Entries on target coordinates:
______________________________

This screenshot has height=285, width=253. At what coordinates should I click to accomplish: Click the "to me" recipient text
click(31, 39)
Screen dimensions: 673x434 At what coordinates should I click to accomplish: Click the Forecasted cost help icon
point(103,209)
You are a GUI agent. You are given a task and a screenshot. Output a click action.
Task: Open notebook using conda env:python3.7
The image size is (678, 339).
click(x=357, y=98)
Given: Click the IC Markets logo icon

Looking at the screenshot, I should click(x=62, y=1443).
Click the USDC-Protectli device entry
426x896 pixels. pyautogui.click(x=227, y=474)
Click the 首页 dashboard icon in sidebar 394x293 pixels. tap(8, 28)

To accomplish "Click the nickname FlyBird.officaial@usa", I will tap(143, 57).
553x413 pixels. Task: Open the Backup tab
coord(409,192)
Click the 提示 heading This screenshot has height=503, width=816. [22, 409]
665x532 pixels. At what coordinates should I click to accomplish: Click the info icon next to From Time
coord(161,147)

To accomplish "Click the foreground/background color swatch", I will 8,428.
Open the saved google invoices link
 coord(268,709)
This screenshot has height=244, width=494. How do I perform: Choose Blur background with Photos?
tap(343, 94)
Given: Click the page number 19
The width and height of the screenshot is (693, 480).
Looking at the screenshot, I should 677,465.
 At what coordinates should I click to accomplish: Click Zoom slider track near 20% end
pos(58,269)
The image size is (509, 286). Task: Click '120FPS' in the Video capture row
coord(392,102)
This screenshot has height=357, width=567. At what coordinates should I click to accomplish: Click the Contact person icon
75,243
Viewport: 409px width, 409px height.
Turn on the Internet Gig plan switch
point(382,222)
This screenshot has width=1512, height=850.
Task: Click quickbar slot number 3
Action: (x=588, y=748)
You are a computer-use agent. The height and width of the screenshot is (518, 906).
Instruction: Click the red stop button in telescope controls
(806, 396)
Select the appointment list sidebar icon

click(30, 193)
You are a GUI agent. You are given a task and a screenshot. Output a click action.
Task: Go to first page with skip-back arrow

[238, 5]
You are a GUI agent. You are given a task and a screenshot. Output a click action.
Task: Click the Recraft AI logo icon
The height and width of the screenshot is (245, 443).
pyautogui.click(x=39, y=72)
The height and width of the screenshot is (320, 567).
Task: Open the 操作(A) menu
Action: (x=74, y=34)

______________________________

- [Exercise directions] Recast the data from the line with "Open the saved google invoices link" up to and including the final line as a JSON list of strings, one string per line, leaving out blank lines.

- [Task result]
[
  "Open the saved google invoices link",
  " coord(268,709)",
  "This screenshot has height=244, width=494. How do I perform: Choose Blur background with Photos?",
  "tap(343, 94)",
  "Given: Click the page number 19",
  "The width and height of the screenshot is (693, 480).",
  "Looking at the screenshot, I should 677,465.",
  " At what coordinates should I click to accomplish: Click Zoom slider track near 20% end",
  "pos(58,269)",
  "The image size is (509, 286). Task: Click '120FPS' in the Video capture row",
  "coord(392,102)",
  "This screenshot has height=357, width=567. At what coordinates should I click to accomplish: Click the Contact person icon",
  "75,243",
  "Viewport: 409px width, 409px height.",
  "Turn on the Internet Gig plan switch",
  "point(382,222)",
  "This screenshot has width=1512, height=850.",
  "Task: Click quickbar slot number 3",
  "Action: (x=588, y=748)",
  "You are a computer-use agent. The height and width of the screenshot is (518, 906).",
  "Instruction: Click the red stop button in telescope controls",
  "(806, 396)",
  "Select the appointment list sidebar icon",
  "click(30, 193)",
  "You are a GUI agent. You are given a task and a screenshot. Output a click action.",
  "Task: Go to first page with skip-back arrow",
  "[238, 5]",
  "You are a GUI agent. You are given a task and a screenshot. Output a click action.",
  "Task: Click the Recraft AI logo icon",
  "The height and width of the screenshot is (245, 443).",
  "pyautogui.click(x=39, y=72)",
  "The height and width of the screenshot is (320, 567).",
  "Task: Open the 操作(A) menu",
  "Action: (x=74, y=34)"
]